San Jose Economy and Population
The San Jose metropolitan area is located along the San Francisco Bay in Northern California. It includes both San Benito county and Santa Clara county. Often referred to as the heart of the Silicon Valley, San Jose is home to more 6,000, many of which fall into the technology sector (such as eBay and Cisco Systems). Standford University is also located in the San Jose metropolitan area. The university is a major employer for the area and has an annual economic footprint of around $3.8 billion.
According to 2012 estimates, the population of the San Jose metro area is around 1.8 million. Since 2009, the population has grown by 14,450 per year, on average. This is a slower rate of growth than a few years ago. Between 2006 and 2008, for instance, the population grew by an average of nearly 23,000 per year. The key difference is the economy. Employment conditions in San Jose were much better in the 2006 – 2008 window, especially in the tech sector. The declining rate of population growth has had an effect on the local rental and housing markets as well.

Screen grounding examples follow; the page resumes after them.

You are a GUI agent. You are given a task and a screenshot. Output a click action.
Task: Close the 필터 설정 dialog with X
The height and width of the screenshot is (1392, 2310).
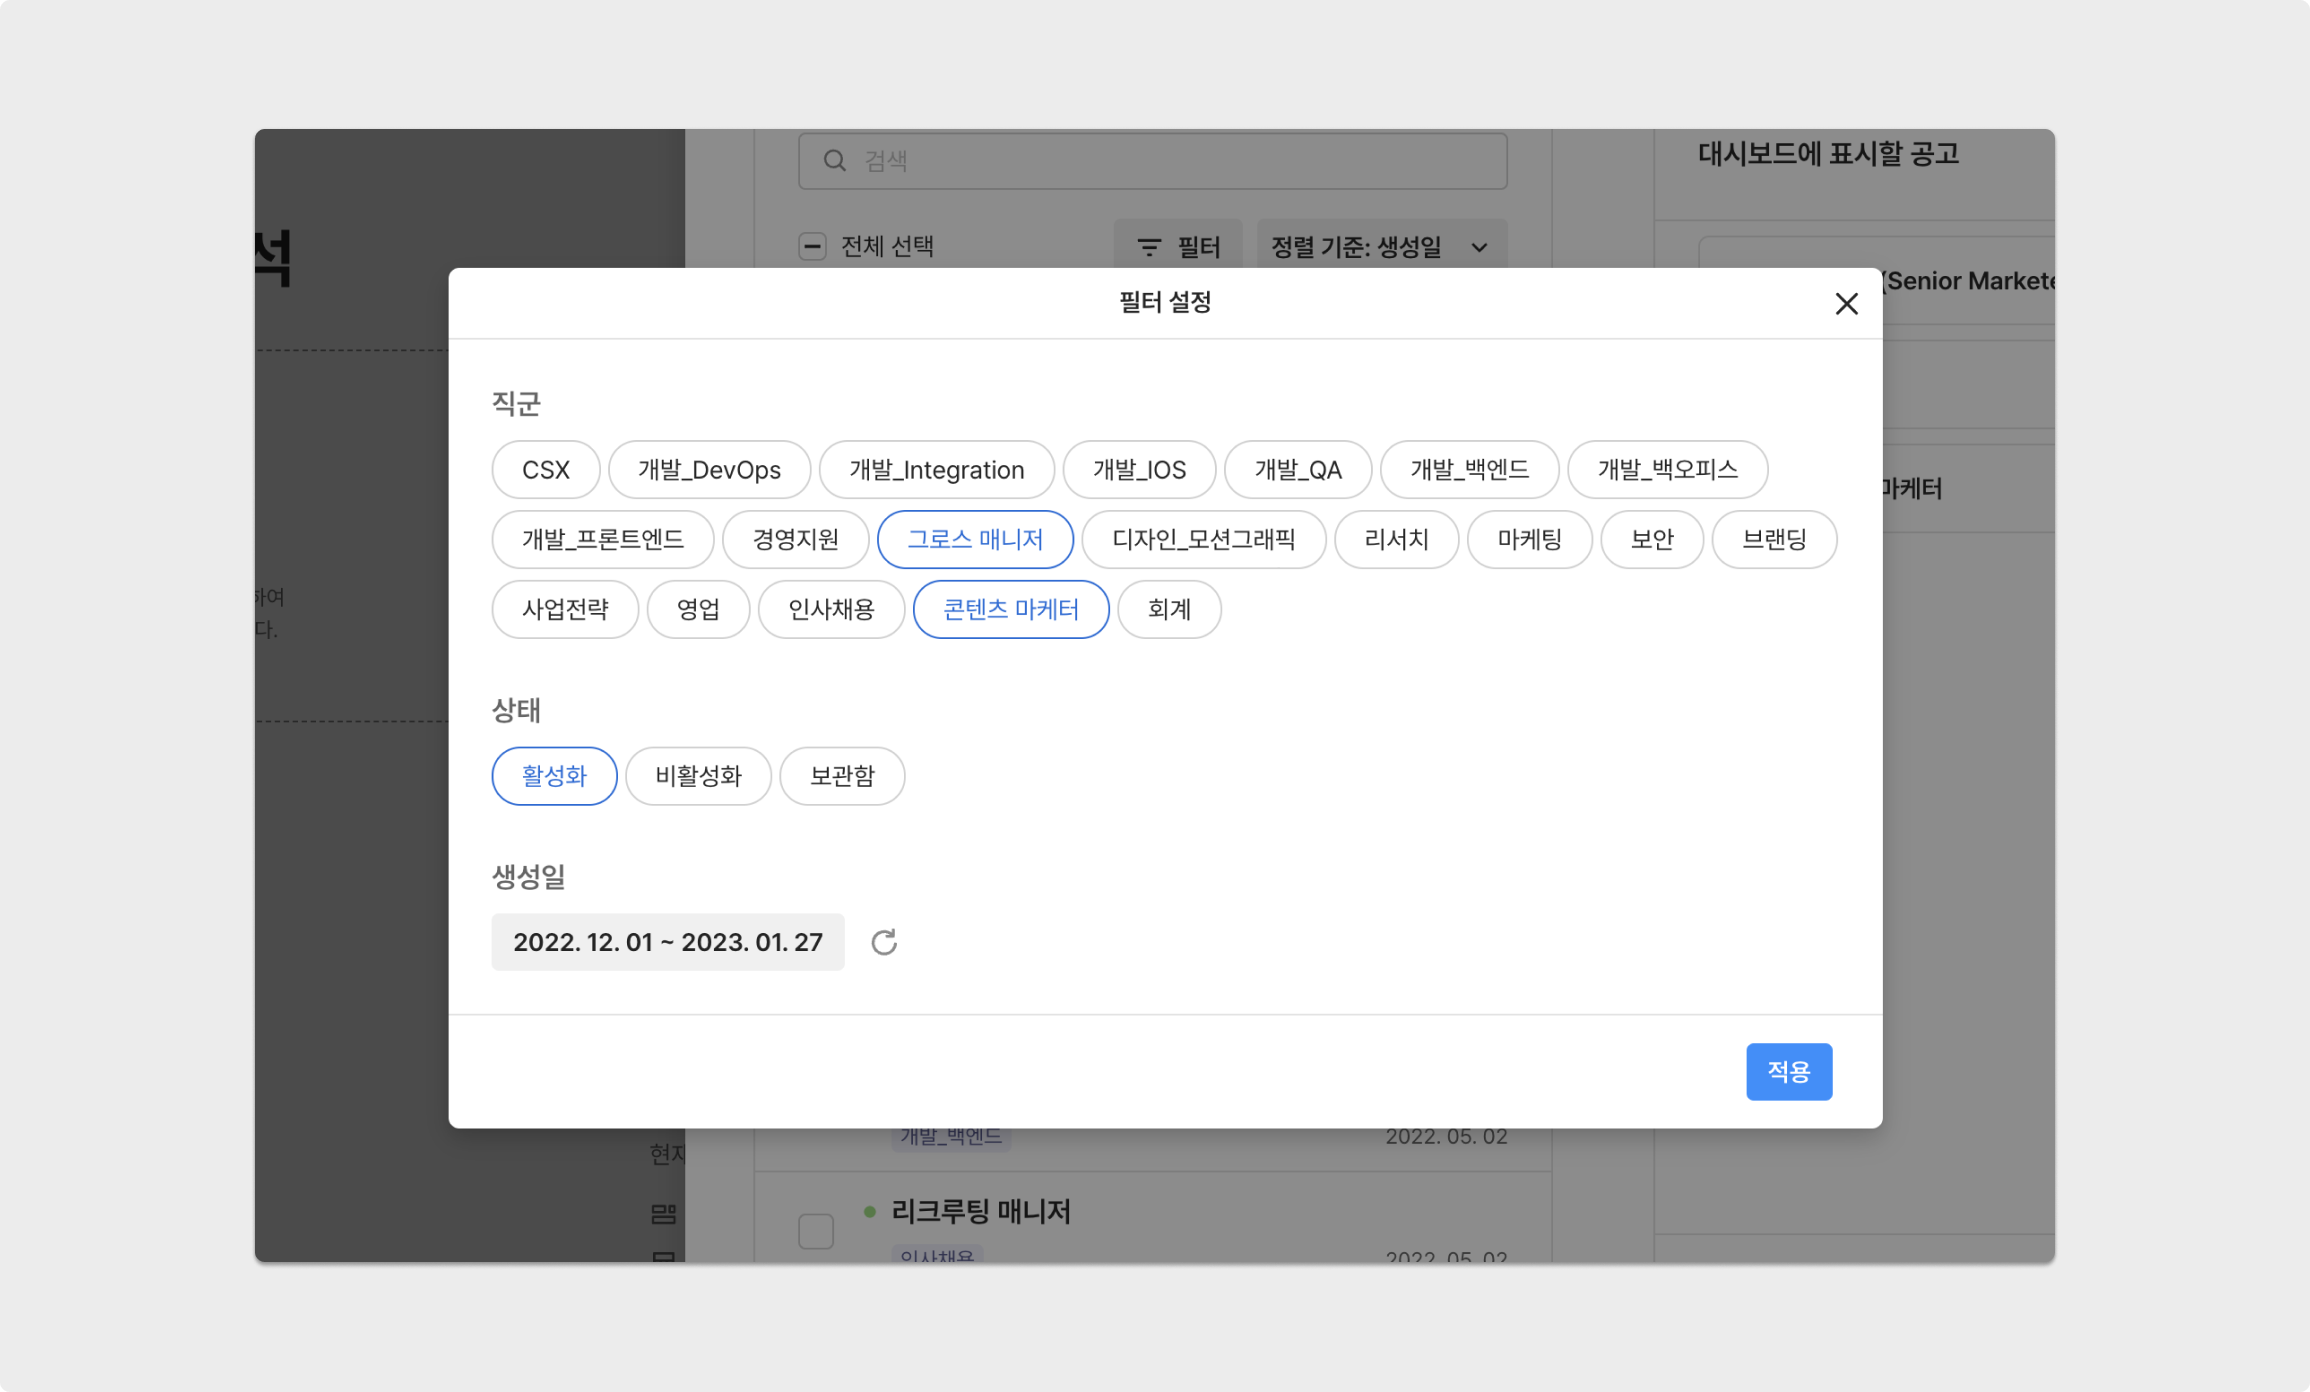[1846, 304]
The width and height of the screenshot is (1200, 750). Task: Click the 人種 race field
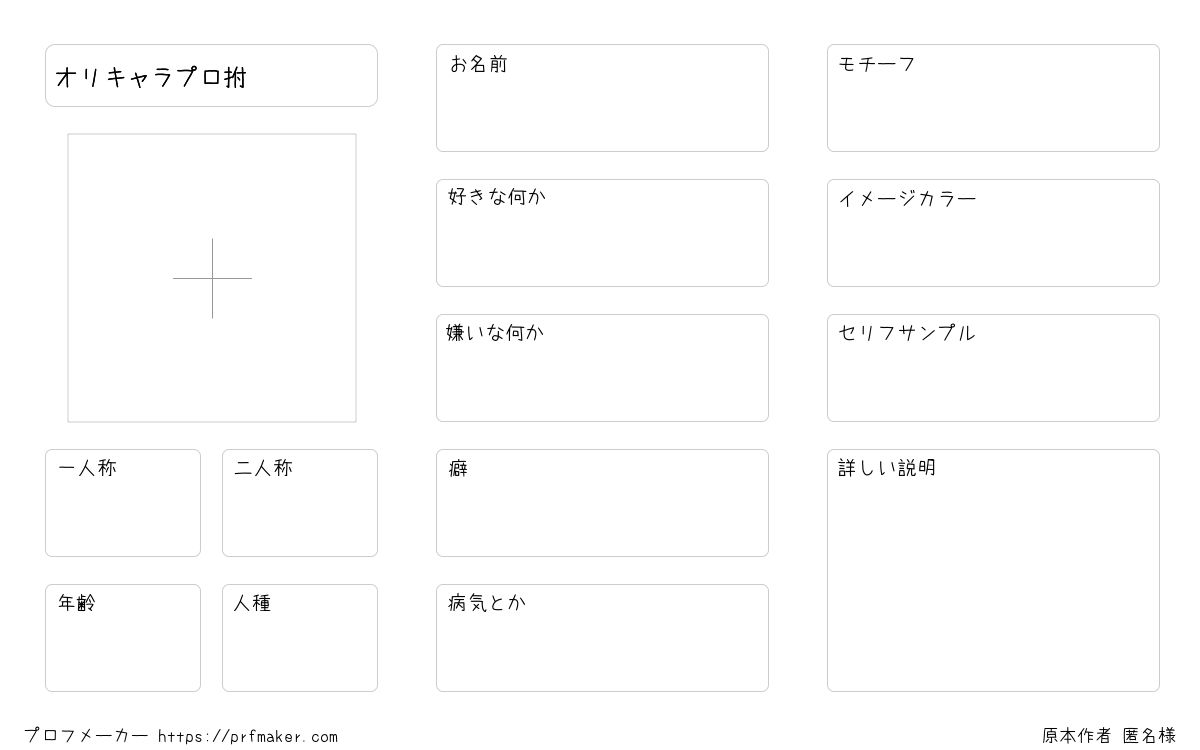[300, 638]
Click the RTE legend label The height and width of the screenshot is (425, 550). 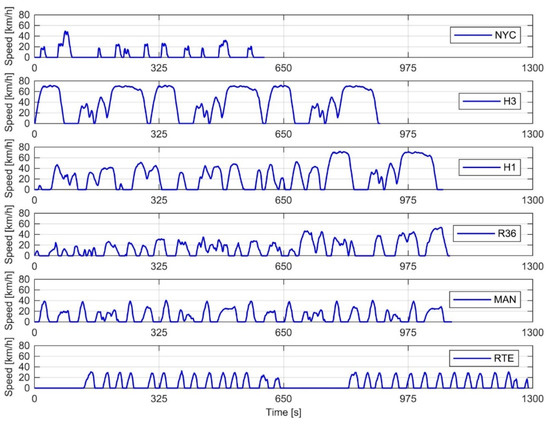(504, 358)
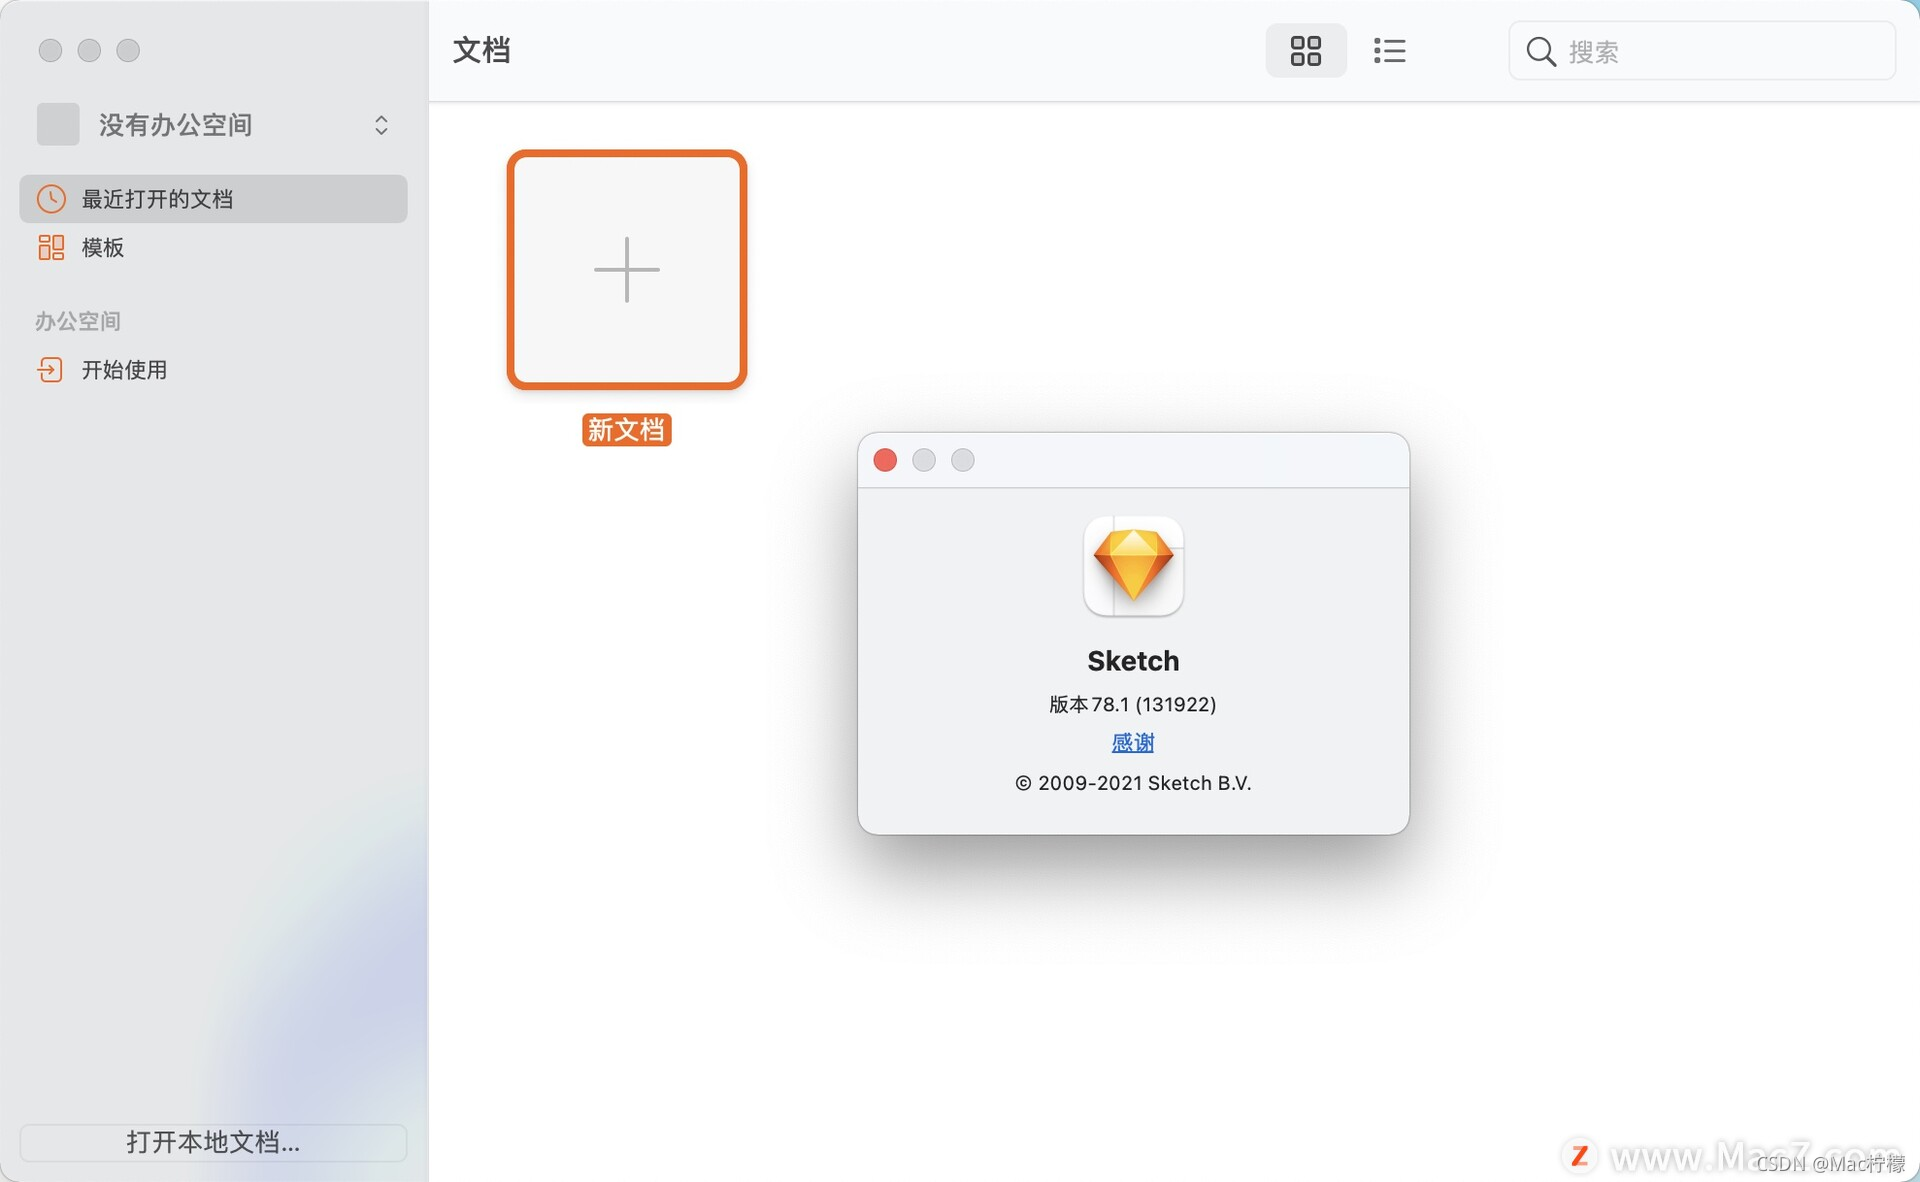Open the 最近打开的文档 sidebar item
The width and height of the screenshot is (1920, 1182).
pos(157,198)
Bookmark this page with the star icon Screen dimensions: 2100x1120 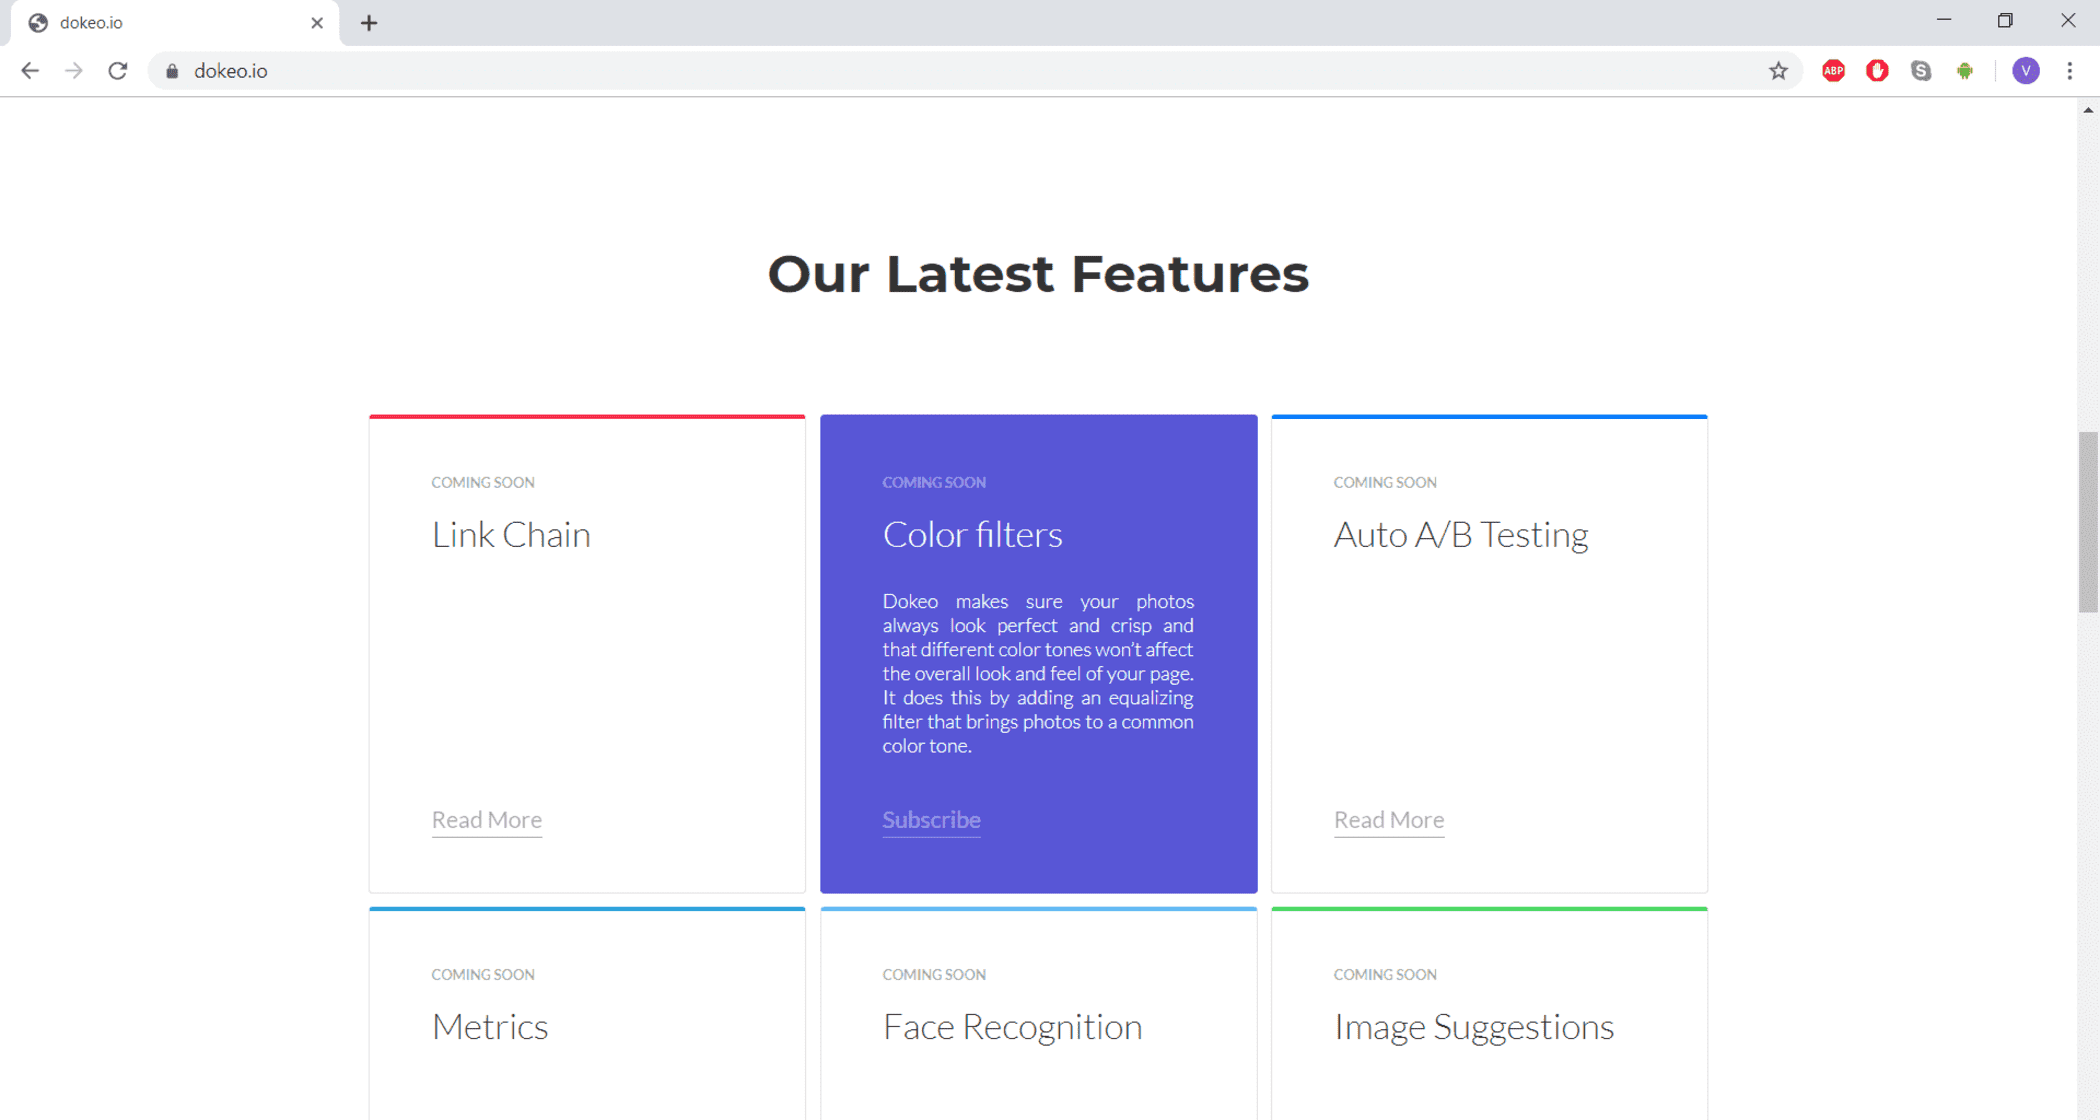(1778, 71)
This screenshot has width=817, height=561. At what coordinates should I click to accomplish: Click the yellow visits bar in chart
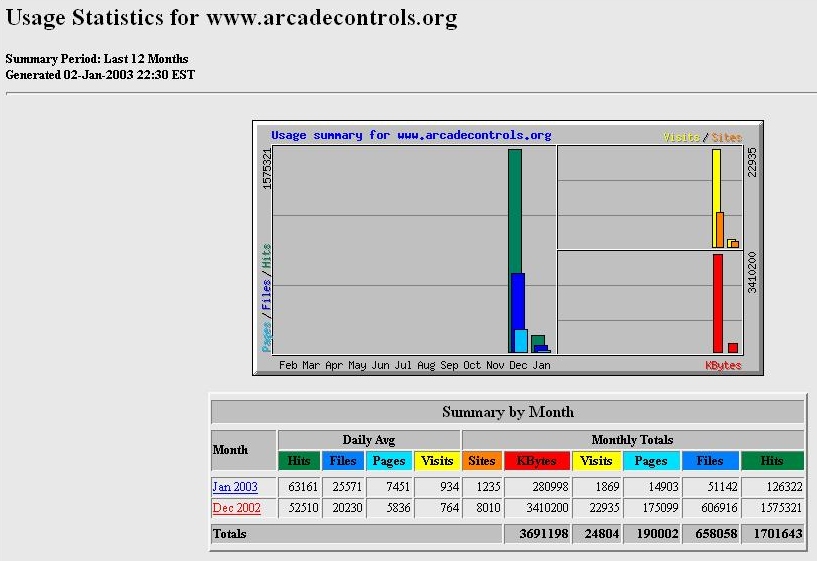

Over the past 12 months, the employment picture in San Jose has brightened somewhat. But it still hasn’t returned to the level seen before 2009, when it first started to decline. During the one-year period from February 2011 to February 2012, the San Jose job market added 23,650 jobs (measured by non-farm payrolls). This is a significant increase over the previous 12-month period (Feb 2010 – Feb 2011), when only 8,350 new jobs were added.
That’s the good news. The bad news is that payrolls are still down by more than 11,000 jobs when compared to the average from 2006 – 2008. But perhaps it is unrealistic to look at those boom-year statistics as a model.
Most economists expect to see additional job growth in the metro area for the remainder of 2012. This growth should help to bolster the San Jose real estate and rental markets.
2012 Housing Market and Home Prices
Despite improvements in other areas of the local economy, the San Jose metro housing market as a whole is still sluggish. At least, when measured by home sales and prices. Much of this is the result of tight standards in the mortgage lending industry, a condition that evolved in the wake of the housing collapse of 2008 – 2009. During the 12-month period from February 2011 to February 2012, new and existing home sales declined by 4% (source: Hanley Wood, LLC).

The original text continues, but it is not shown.